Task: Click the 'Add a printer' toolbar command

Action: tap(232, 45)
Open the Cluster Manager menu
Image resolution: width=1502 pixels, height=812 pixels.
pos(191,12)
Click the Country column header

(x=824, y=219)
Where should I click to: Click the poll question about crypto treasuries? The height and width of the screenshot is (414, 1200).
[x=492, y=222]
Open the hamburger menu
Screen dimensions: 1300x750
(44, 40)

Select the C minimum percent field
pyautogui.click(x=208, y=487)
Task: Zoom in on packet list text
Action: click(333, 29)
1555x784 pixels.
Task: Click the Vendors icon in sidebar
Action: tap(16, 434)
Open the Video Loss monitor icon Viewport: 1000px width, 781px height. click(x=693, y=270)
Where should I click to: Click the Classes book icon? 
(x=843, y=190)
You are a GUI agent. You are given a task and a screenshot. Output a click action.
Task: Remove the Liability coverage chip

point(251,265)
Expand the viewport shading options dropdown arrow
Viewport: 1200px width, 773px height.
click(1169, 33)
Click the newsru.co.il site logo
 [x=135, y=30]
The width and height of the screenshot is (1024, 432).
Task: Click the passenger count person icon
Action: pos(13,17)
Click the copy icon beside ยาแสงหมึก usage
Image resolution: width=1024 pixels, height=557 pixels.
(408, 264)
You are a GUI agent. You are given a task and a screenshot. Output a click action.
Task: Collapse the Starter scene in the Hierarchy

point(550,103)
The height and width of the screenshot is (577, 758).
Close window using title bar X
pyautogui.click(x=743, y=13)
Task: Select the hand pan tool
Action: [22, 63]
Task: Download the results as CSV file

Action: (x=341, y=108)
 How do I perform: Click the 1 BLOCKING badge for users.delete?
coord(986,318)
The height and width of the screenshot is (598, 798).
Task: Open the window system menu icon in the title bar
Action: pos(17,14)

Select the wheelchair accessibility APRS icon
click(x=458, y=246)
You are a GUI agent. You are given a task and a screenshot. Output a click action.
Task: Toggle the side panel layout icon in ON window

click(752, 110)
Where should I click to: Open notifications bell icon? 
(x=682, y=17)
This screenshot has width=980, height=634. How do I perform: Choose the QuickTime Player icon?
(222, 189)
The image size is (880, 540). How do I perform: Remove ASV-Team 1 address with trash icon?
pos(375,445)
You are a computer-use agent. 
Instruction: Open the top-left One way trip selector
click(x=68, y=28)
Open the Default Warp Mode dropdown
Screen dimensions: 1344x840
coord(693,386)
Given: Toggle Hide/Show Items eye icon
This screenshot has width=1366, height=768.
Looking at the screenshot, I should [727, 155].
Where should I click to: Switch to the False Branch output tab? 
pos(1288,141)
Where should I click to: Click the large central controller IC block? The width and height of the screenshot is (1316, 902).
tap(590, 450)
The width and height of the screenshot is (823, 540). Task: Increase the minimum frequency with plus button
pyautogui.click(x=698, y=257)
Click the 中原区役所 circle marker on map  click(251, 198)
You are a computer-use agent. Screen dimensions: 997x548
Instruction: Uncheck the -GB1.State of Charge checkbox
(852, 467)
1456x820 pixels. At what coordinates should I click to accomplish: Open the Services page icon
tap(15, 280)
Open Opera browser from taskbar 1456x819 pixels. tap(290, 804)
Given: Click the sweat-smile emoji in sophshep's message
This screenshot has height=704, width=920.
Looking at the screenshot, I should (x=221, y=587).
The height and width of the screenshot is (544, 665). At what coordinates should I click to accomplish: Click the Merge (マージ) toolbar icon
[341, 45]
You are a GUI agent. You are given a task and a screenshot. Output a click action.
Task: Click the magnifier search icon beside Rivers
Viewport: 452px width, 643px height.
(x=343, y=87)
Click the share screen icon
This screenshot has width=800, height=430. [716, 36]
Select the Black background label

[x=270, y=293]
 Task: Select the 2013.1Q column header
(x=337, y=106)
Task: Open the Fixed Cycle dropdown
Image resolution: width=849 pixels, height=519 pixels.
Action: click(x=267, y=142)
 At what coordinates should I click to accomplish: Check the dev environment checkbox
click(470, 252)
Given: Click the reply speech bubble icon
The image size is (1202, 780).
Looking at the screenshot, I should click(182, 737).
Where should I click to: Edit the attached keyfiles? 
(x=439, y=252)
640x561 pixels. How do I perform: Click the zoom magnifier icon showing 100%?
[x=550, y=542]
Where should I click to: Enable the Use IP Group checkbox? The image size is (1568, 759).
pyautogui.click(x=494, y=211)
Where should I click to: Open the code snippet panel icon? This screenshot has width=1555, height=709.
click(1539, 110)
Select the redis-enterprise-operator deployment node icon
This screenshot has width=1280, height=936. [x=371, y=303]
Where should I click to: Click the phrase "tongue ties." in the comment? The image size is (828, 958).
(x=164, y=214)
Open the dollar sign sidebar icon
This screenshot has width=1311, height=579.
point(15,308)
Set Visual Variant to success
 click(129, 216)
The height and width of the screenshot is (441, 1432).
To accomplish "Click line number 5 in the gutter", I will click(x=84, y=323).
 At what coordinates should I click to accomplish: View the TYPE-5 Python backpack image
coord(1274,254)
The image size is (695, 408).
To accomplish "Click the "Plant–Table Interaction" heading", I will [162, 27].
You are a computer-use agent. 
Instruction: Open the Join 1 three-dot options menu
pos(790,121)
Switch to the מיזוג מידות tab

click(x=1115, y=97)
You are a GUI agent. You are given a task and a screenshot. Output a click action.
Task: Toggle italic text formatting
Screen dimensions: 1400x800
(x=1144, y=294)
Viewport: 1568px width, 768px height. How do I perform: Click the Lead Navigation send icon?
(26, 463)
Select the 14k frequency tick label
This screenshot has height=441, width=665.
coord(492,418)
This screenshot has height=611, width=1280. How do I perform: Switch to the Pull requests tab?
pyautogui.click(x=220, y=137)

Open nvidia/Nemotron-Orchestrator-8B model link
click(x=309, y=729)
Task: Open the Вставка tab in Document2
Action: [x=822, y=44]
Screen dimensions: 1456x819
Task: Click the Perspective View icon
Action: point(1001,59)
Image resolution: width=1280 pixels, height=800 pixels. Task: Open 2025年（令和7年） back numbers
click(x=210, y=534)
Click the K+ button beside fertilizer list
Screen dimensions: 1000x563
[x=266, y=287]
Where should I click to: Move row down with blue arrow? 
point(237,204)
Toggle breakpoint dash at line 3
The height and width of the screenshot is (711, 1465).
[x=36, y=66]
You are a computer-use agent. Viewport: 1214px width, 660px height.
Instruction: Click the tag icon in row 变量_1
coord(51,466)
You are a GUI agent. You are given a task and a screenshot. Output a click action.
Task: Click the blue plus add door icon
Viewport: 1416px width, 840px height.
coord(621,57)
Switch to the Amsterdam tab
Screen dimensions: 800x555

> **Do this**: Rewrite the lines above as a Markdown table with two columns, "No." and "Line". Give each non-blank line its own row and number those rows in order.

> **Full solution**:
| No. | Line |
|---|---|
| 1 | Task: Click the 'Add a printer' toolbar command |
| 2 | Action: tap(232, 45) |
| 3 | Open the Cluster Manager menu |
| 4 | Image resolution: width=1502 pixels, height=812 pixels. |
| 5 | pos(191,12) |
| 6 | Click the Country column header |
| 7 | (x=824, y=219) |
| 8 | Where should I click to: Click the poll question about crypto treasuries? The height and width of the screenshot is (414, 1200). |
| 9 | [x=492, y=222] |
| 10 | Open the hamburger menu |
| 11 | Screen dimensions: 1300x750 |
| 12 | (44, 40) |
| 13 | Select the C minimum percent field |
| 14 | pyautogui.click(x=208, y=487) |
| 15 | Task: Zoom in on packet list text |
| 16 | Action: click(333, 29) |
| 17 | 1555x784 pixels. |
| 18 | Task: Click the Vendors icon in sidebar |
| 19 | Action: tap(16, 434) |
| 20 | Open the Video Loss monitor icon Viewport: 1000px width, 781px height. click(x=693, y=270) |
| 21 | Where should I click to: Click the Classes book icon?  |
| 22 | (x=843, y=190) |
| 23 | You are a GUI agent. You are given a task and a screenshot. Output a click action. |
| 24 | Task: Remove the Liability coverage chip |
| 25 | point(251,265) |
| 26 | Expand the viewport shading options dropdown arrow |
| 27 | Viewport: 1200px width, 773px height. |
| 28 | click(1169, 33) |
| 29 | Click the newsru.co.il site logo |
| 30 |  [x=135, y=30] |
| 31 | The width and height of the screenshot is (1024, 432). |
| 32 | Task: Click the passenger count person icon |
| 33 | Action: pos(13,17) |
| 34 | Click the copy icon beside ยาแสงหมึก usage |
| 35 | Image resolution: width=1024 pixels, height=557 pixels. |
| 36 | (408, 264) |
| 37 | You are a GUI agent. You are given a task and a screenshot. Output a click action. |
| 38 | Task: Collapse the Starter scene in the Hierarchy |
| 39 | point(550,103) |
| 40 | The height and width of the screenshot is (577, 758). |
| 41 | Close window using title bar X |
| 42 | pyautogui.click(x=743, y=13) |
| 43 | Task: Select the hand pan tool |
| 44 | Action: [22, 63] |
| 45 | Task: Download the results as CSV file |
| 46 | Action: (x=341, y=108) |
| 47 |  How do I perform: Click the 1 BLOCKING badge for users.delete? |
| 48 | coord(986,318) |
| 49 | The height and width of the screenshot is (598, 798). |
| 50 | Task: Open the window system menu icon in the title bar |
| 51 | Action: pos(17,14) |
| 52 | Select the wheelchair accessibility APRS icon |
| 53 | click(x=458, y=246) |
| 54 | You are a GUI agent. You are given a task and a screenshot. Output a click action. |
| 55 | Task: Toggle the side panel layout icon in ON window |
| 56 | click(752, 110) |
| 57 | Where should I click to: Open notifications bell icon?  |
| 58 | (x=682, y=17) |
| 59 | This screenshot has width=980, height=634. How do I perform: Choose the QuickTime Player icon? |
| 60 | (222, 189) |
| 61 | The image size is (880, 540). How do I perform: Remove ASV-Team 1 address with trash icon? |
| 62 | pos(375,445) |
| 63 | You are a computer-use agent.  |
| 64 | Instruction: Open the top-left One way trip selector |
| 65 | click(x=68, y=28) |
| 66 | Open the Default Warp Mode dropdown |
| 67 | Screen dimensions: 1344x840 |
| 68 | coord(693,386) |
| 69 | Given: Toggle Hide/Show Items eye icon |
| 70 | This screenshot has width=1366, height=768. |
| 71 | Looking at the screenshot, I should [727, 155]. |
| 72 | Where should I click to: Switch to the False Branch output tab?  |
| 73 | pos(1288,141) |
| 74 | Where should I click to: Click the large central controller IC block? The width and height of the screenshot is (1316, 902). |
| 75 | tap(590, 450) |
| 76 | The width and height of the screenshot is (823, 540). Task: Increase the minimum frequency with plus button |
| 77 | pyautogui.click(x=698, y=257) |
| 78 | Click the 中原区役所 circle marker on map  click(251, 198) |
| 79 | You are a computer-use agent. Screen dimensions: 997x548 |
| 80 | Instruction: Uncheck the -GB1.State of Charge checkbox |
| 81 | (852, 467) |
| 82 | 1456x820 pixels. At what coordinates should I click to accomplish: Open the Services page icon |
| 83 | tap(15, 280) |
| 84 | Open Opera browser from taskbar 1456x819 pixels. tap(290, 804) |
| 85 | Given: Click the sweat-smile emoji in sophshep's message |
| 86 | This screenshot has height=704, width=920. |
| 87 | Looking at the screenshot, I should (x=221, y=587). |
| 88 | The height and width of the screenshot is (544, 665). At what coordinates should I click to accomplish: Click the Merge (マージ) toolbar icon |
| 89 | [341, 45] |
| 90 | You are a GUI agent. You are given a task and a screenshot. Output a click action. |
| 91 | Task: Click the magnifier search icon beside Rivers |
| 92 | Viewport: 452px width, 643px height. |
| 93 | (x=343, y=87) |
| 94 | Click the share screen icon |
| 95 | This screenshot has width=800, height=430. [716, 36] |
| 96 | Select the Black background label |
| 97 | [x=270, y=293] |
| 98 |  Task: Select the 2013.1Q column header |
| 99 | (x=337, y=106) |
| 100 | Task: Open the Fixed Cycle dropdown |
| 101 | Image resolution: width=849 pixels, height=519 pixels. |
| 102 | Action: click(x=267, y=142) |
| 103 |  At what coordinates should I click to accomplish: Check the dev environment checkbox |
| 104 | click(470, 252) |
| 105 | Given: Click the reply speech bubble icon |
| 106 | The image size is (1202, 780). |
| 107 | Looking at the screenshot, I should click(182, 737). |
| 108 | Where should I click to: Edit the attached keyfiles?  |
| 109 | (x=439, y=252) |
| 110 | 640x561 pixels. How do I perform: Click the zoom magnifier icon showing 100%? |
| 111 | [x=550, y=542] |
| 112 | Where should I click to: Enable the Use IP Group checkbox? The image size is (1568, 759). |
| 113 | pyautogui.click(x=494, y=211) |
| 114 | Where should I click to: Open the code snippet panel icon? This screenshot has width=1555, height=709. |
| 115 | click(1539, 110) |
| 116 | Select the redis-enterprise-operator deployment node icon |
| 117 | This screenshot has width=1280, height=936. [x=371, y=303] |
| 118 | Where should I click to: Click the phrase "tongue ties." in the comment? The image size is (828, 958). |
| 119 | (x=164, y=214) |
| 120 | Open the dollar sign sidebar icon |
| 121 | This screenshot has width=1311, height=579. |
| 122 | point(15,308) |
| 123 | Set Visual Variant to success |
| 124 |  click(129, 216) |
| 125 | The height and width of the screenshot is (441, 1432). |
| 126 | To accomplish "Click line number 5 in the gutter", I will click(x=84, y=323). |
| 127 |  At what coordinates should I click to accomplish: View the TYPE-5 Python backpack image |
| 128 | coord(1274,254) |
| 129 | The image size is (695, 408). |
| 130 | To accomplish "Click the "Plant–Table Interaction" heading", I will [162, 27]. |
| 131 | You are a computer-use agent.  |
| 132 | Instruction: Open the Join 1 three-dot options menu |
| 133 | pos(790,121) |
| 134 | Switch to the מיזוג מידות tab |
| 135 | click(x=1115, y=97) |
| 136 | You are a GUI agent. You are given a task and a screenshot. Output a click action. |
| 137 | Task: Toggle italic text formatting |
| 138 | Screen dimensions: 1400x800 |
| 139 | (x=1144, y=294) |
| 140 | Viewport: 1568px width, 768px height. How do I perform: Click the Lead Navigation send icon? |
| 141 | (26, 463) |
| 142 | Select the 14k frequency tick label |
| 143 | This screenshot has height=441, width=665. |
| 144 | coord(492,418) |
| 145 | This screenshot has height=611, width=1280. How do I perform: Switch to the Pull requests tab? |
| 146 | pyautogui.click(x=220, y=137) |
| 147 | Open nvidia/Nemotron-Orchestrator-8B model link |
| 148 | click(x=309, y=729) |
| 149 | Task: Open the Вставка tab in Document2 |
| 150 | Action: [x=822, y=44] |
| 151 | Screen dimensions: 1456x819 |
| 152 | Task: Click the Perspective View icon |
| 153 | Action: point(1001,59) |
| 154 | Image resolution: width=1280 pixels, height=800 pixels. Task: Open 2025年（令和7年） back numbers |
| 155 | click(x=210, y=534) |
| 156 | Click the K+ button beside fertilizer list |
| 157 | Screen dimensions: 1000x563 |
| 158 | [x=266, y=287] |
| 159 | Where should I click to: Move row down with blue arrow?  |
| 160 | point(237,204) |
| 161 | Toggle breakpoint dash at line 3 |
| 162 | The height and width of the screenshot is (711, 1465). |
| 163 | [x=36, y=66] |
| 164 | You are a computer-use agent. Viewport: 1214px width, 660px height. |
| 165 | Instruction: Click the tag icon in row 变量_1 |
| 166 | coord(51,466) |
| 167 | You are a GUI agent. You are given a task and a screenshot. Output a click action. |
| 168 | Task: Click the blue plus add door icon |
| 169 | Viewport: 1416px width, 840px height. |
| 170 | coord(621,57) |
| 171 | Switch to the Amsterdam tab |
| 172 | Screen dimensions: 800x555 |